TEXT UNDER STUDY Start Marker
MHR-Store: Content-Addressed Storage

MHR-Store is the storage layer of Mehr. Every piece of data is addressed by its content hash — if you know the hash, you can retrieve the data from anywhere in the network. Storage is maintained through bilateral agreements, verified through lightweight challenge-response proofs, and protected against data loss through erasure coding.

Data Objects

DataObject {
    hash: Blake3Hash,               // content hash = address
    content_type: enum { Immutable, Mutable, Ephemeral },
    owner: Option<NodeID>,          // for mutable objects
    created: Timestamp,
    ttl: Option<Duration>,          // for ephemeral objects
    size: u32,
    priority: enum { Critical, Normal, Lazy },
    min_bandwidth: u32,             // don't attempt transfer below this bps

    // Merkle tree root over 4 KB chunks (for verification)
    merkle_root: Blake3Hash,

    payload: enum {
        Inline(Vec<u8>),            // small objects (under 4 KB)
        Chunked([ChunkHash]),       // large objects (4 KB chunks)
    },
}

Content Types

Immutable

Once created, the content never changes. The hash is the permanent address. Used for: messages, posts, media files, contract code.

Mutable

The owner can publish updated versions, signed with their key. The highest sequence number wins. Any node can verify the signature. Used for: profiles, status updates, configuration.

Versioning rules:

Sequence numbers must be strictly monotonic — each update must have a higher sequence number than the previous one
Updates are only valid when signed by the owner's Ed25519 key
Fork detection: If two updates with the same sequence number but different content are observed (both validly signed), this is treated as evidence of key compromise or device cloning

Fork handling:

When a fork is detected (sequence N, two different content hashes, both validly signed):
  1. Record: store (object_key, sequence, both content hashes, detection_time)
TEXT UNDER STUDY End Marker
GIVEN INFORMATION Start Marker
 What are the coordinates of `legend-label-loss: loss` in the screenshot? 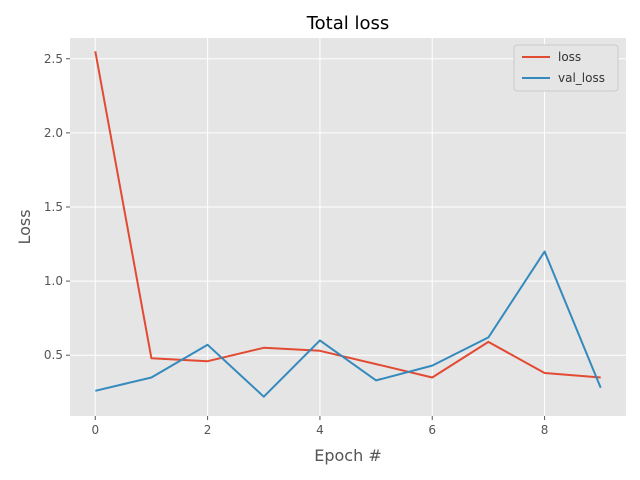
GIVEN INFORMATION End Marker
WHAT IS NEEDED: In the MHR-Store text, what does the system treat it as evidence of when it sees two validly signed updates that have the same sequence number but different content?

TASK RESULT: Key compromise or device cloning.